Robert Zoellick plaide à Genève en faveur des produits de la biotechnologie

Genève (Suisse), 21 janvier 2002 – Les États-Unis veulent convaincre les pays membres de l’OMC d’ouvrir les marchés mondiaux aux produits biotechnologiques agricoles, qualifiés de « potentiel énorme » contre la malnutrition, a déclaré à Genève le représentant américain pour le commerce, Robert Zoellick.

A une semaine de la première réunion à Genève du comité de négociations commerciales (CNC) qui doit organiser le nouveau cycle, M. Zoellick s’est entretenu de cette priorité américaine avec les ambassadeurs africains, asiatiques et membres du groupe de Cairns –regroupant 18 pays exportateurs agricoles

« Nous estimons que la biotechnologie est très importante, a-t-il dit, pour affronter des problèmes tels que la malnutrition affectant des centaines de millions d’enfants africains, et offrant des possibilités de bénéfices extrêmes, en permettant de faire pousser des plantes avec moins d’engrais et de pesticides ».

M. Zoellick a déclaré que c’était « un des trois messages » qu’il était venu délivrer à Genève, en même temps que la volonté américaine de contribuer à « maintenir le rythme » après la décision de lancer un nouveau cycle de négociations commerciales mondiales à Doha en novembre dernier, et l’appui à l’accroissement des capacités commerciales et de négociations des pays pauvres.

Le responsable américain, dont le pays est leader dans le domaine des biotechnologies, a critiqué des pays européens réticents à accepter les produits agricoles américains –maïs, soja, etc– contenant les OGM (organismes génétiquement modifiés).

« Dans le cas de l’Europe, ils ont maintenant un moratoire, qui dure depuis plusieurs années.
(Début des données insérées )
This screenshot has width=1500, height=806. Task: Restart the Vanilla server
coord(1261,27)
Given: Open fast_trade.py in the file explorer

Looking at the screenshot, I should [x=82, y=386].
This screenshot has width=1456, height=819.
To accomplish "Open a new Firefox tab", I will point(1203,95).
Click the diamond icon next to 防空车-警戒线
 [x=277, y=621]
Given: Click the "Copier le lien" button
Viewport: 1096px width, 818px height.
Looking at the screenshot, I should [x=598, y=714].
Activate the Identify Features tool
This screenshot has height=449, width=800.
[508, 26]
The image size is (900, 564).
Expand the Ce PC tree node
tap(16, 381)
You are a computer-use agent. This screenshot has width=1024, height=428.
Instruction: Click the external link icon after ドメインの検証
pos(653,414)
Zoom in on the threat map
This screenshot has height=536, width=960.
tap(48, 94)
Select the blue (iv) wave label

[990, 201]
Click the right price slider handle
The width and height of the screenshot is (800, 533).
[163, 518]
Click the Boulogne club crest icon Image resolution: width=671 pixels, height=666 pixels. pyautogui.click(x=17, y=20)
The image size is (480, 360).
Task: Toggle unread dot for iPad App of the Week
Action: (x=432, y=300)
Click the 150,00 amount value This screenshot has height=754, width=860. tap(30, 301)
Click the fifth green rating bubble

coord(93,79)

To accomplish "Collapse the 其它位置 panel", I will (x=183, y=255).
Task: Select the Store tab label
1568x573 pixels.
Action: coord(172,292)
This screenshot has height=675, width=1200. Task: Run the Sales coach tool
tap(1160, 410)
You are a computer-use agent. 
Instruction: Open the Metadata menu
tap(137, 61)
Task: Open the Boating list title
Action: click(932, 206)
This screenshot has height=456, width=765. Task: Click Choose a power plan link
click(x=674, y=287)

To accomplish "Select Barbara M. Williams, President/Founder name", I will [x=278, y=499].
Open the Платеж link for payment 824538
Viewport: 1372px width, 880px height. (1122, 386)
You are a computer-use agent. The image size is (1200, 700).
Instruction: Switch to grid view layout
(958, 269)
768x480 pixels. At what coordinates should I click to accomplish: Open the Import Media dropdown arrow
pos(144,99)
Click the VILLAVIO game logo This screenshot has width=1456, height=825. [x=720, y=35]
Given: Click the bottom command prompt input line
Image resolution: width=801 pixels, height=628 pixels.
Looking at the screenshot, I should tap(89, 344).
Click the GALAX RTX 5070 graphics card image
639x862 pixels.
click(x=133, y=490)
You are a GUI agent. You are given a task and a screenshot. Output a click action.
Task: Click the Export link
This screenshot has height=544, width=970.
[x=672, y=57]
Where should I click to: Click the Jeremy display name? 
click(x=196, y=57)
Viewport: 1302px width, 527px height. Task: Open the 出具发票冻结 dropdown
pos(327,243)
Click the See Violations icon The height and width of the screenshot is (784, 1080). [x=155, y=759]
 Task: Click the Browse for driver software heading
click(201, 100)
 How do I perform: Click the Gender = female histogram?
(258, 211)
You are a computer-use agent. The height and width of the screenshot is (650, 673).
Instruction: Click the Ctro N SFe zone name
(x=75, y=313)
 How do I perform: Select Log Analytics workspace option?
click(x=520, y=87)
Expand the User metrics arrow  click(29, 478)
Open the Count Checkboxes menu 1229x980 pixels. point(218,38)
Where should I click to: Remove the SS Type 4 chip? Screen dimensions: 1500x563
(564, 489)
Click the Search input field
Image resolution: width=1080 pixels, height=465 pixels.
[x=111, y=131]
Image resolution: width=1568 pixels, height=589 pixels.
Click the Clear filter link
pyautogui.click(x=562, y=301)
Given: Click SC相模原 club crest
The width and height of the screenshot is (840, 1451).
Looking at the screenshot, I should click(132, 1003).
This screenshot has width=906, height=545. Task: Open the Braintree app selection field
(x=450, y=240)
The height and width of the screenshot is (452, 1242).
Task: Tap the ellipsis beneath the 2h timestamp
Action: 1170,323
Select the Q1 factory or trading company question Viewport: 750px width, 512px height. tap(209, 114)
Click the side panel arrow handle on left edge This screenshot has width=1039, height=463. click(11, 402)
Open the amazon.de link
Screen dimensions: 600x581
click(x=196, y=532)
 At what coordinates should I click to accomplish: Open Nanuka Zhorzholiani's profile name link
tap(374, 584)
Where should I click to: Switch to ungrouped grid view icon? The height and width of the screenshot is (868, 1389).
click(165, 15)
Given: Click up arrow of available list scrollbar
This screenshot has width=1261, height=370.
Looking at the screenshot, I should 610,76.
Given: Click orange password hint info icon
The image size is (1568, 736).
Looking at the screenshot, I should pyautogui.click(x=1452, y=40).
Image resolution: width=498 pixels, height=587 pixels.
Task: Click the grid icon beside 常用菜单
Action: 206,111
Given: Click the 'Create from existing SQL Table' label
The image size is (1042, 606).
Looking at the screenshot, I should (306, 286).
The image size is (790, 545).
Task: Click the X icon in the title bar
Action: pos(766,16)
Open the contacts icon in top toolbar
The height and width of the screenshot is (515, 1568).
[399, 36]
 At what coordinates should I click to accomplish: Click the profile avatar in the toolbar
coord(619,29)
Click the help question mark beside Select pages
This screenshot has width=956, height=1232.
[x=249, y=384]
Nous avons été très patients », a-t-il dit.

« Franchement, ce serait un réel recul », si des arguments « basés sur des peurs, le manque de données scientifiques » continuaient d’être avancés, a-t-il dit, tout en observant qu’il était « sensible » à l’aspect politique de la question chez les Quinze de l’Union européenne.

« J’ai parlé avec trois ou quatre commissaires européens pour essayer de percevoir s’il allait y avoir un mouvement là-dessus »? a précisé M. Zoellick.

Il a cependant regretté que des Européens cherchent à imposer des « régulations additionnelles » sur des produits qui sont certifiés sûrs et sains.

Cet engagement des Etats-Unis n’est pas « une impulsion momentanée », a-t-il dit. « Nous essayons par exemple de voir comment les Africains seraient à même de s’engager dans ce processus (…) Nous essayons de poser le fondement diplomatique de ce qui devrait être une poussée durable du gouvernement américain, et, nous l’espérons, d’autres pays », a encore souligné M. Zoellick.

Le dossier des OGM est un des sujets qui empoisonne les relations euro-américaines mais qui n’a toujours pas été porté par les Etats-Unis devant l’OMC, en dépit de menaces.

Les OGM américains sont produits par les fermiers américains à partir des semences fournies par les géants du secteur comme Monsanto ou DuPont.